Tuesday, August 28, 2018
Nothing (Good) To See Here
117 Ebola cases
73 dead
3,421 contacts.
So the metric to watch is to see what that looks like in 21 days.
I.e., From 8/3-8/24, they went from 33 deaths to 72, so it's doubling a bit faster than expected. Not good.
On or about 9/14, if they have 144 deaths, they're on track for no control on the outbreak.
The first batch were the people infected largely before the outbreak was detected, because you're always behind the curve with this disease.
The 40 or so who've died since 8/3 are the second wave.
The 72 probable between now and 9/14 are the next wave.
If the dead count is less than 144 then - assuming the counting is accurate (because Africa) - that means vaccinations and so on are slowing the spread. That would be hopeful news.

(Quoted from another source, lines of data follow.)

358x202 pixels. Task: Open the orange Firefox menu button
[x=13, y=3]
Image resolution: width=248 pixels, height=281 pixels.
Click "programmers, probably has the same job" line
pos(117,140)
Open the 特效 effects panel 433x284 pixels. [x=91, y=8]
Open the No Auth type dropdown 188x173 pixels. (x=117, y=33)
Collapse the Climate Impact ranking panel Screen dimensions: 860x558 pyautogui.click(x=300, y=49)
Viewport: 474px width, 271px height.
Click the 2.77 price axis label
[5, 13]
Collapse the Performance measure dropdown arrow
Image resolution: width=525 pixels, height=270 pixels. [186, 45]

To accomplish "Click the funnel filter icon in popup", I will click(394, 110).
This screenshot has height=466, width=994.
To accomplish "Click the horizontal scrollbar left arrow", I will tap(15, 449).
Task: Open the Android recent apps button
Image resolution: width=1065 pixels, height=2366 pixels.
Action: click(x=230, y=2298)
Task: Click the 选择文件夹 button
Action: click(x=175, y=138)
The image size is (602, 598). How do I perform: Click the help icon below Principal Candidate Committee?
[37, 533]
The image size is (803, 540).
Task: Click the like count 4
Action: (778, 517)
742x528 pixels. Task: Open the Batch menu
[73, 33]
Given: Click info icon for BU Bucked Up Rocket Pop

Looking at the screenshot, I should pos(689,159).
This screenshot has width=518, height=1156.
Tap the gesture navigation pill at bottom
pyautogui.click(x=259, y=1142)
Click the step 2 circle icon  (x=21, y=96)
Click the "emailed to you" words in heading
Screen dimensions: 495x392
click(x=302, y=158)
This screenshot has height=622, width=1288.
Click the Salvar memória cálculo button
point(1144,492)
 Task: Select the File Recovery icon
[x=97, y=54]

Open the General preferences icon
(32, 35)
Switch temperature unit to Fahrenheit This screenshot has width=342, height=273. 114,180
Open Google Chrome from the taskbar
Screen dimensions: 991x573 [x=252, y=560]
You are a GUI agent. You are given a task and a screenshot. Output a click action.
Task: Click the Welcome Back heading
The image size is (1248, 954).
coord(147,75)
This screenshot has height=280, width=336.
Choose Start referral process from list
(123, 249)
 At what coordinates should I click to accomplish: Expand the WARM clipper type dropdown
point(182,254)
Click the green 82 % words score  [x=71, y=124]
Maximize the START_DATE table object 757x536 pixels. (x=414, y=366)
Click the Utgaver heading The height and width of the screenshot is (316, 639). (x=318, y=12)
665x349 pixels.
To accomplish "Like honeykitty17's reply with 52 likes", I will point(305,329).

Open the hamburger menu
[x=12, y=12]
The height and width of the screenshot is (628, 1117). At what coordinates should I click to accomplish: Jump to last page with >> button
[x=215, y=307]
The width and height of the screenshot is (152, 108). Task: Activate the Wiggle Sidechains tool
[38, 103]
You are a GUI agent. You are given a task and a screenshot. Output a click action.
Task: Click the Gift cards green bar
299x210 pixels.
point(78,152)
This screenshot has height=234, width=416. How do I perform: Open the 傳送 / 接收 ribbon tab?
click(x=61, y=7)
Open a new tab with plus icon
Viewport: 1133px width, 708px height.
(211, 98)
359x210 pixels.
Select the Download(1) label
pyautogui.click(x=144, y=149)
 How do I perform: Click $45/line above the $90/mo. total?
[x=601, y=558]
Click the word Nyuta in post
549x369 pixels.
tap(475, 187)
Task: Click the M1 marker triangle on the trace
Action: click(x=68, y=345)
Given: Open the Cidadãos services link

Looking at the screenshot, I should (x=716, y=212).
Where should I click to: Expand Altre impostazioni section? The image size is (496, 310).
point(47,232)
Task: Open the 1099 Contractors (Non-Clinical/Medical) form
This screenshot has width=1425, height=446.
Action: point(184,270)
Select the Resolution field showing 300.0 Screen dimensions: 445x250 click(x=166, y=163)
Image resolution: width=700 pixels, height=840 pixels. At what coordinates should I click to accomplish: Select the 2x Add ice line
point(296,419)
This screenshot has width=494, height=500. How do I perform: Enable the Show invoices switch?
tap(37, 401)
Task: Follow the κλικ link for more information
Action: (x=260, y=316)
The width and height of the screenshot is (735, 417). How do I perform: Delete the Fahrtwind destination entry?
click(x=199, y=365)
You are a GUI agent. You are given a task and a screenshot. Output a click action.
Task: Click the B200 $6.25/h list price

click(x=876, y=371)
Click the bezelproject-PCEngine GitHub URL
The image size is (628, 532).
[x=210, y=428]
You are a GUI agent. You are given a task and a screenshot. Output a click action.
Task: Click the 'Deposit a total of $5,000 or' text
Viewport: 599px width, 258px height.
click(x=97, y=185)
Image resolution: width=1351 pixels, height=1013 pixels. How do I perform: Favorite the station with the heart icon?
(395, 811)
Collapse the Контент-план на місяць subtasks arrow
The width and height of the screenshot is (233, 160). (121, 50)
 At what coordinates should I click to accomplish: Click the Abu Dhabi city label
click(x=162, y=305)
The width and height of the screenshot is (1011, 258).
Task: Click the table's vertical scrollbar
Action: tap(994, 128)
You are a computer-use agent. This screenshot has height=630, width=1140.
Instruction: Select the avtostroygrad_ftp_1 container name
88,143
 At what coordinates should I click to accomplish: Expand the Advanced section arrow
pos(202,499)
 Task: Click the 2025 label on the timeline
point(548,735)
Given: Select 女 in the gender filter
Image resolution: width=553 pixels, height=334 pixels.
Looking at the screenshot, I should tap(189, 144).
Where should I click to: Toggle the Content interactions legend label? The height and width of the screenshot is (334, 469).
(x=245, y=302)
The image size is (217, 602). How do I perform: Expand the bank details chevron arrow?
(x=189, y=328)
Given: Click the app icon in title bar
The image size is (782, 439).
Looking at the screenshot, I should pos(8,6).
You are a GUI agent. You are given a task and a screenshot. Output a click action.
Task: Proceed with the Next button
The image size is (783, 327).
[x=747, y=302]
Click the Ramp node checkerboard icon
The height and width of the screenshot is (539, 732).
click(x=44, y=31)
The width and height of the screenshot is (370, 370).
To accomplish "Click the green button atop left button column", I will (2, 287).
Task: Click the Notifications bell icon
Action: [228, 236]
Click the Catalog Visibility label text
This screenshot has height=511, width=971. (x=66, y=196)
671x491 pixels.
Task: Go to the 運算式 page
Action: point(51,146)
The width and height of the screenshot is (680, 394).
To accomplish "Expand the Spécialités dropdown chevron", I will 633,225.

If it's 144 or more, that's very, very bad.
That the contacts they need to trace have already quadrupled in three weeks is the reason epidemics become pandemics.
One other note on the panel on Wikipedia:
IGNORE their published CFR.
They're doing it wrong.
Allow me to explain:
The death rate isn't the number dead now vs. the number infected now.
Ebola isn't a lightning bolt.
In 2014, Duncan, with first-world ICU care, took 10 days to die.
He'd been sick several days before that.
In Africa, a week, or two, or more between obvious infection, and death, is not uncommon.
So if you're going to be honest, look at how many cases they had 21 days ago (that time span being the rough average of 5-42 days between contraction and appearance of Ebola) and how many dead people they have now.
21 days ago, there were 76 cases. Today, there are 72 dead.
That's a CFR of 95%.
So unless they're going to publish survivor numbers, this thing is doing what you'd expect it to do in Africa: it's killing 95% of the people who catch it.
It's like scoring bowling. With strikes and spares, you know you have to go a frame or three back, to get the correct current score.
You can shorten the time frame to the average number of days an infected person lives in a Congolese Ebola clinic, or you can tell us how many of the people infected two week ago are dead now, and how many have recovered; those are both statistically honest options. Anything else is b.s.ing with numbers, and purely dishonest.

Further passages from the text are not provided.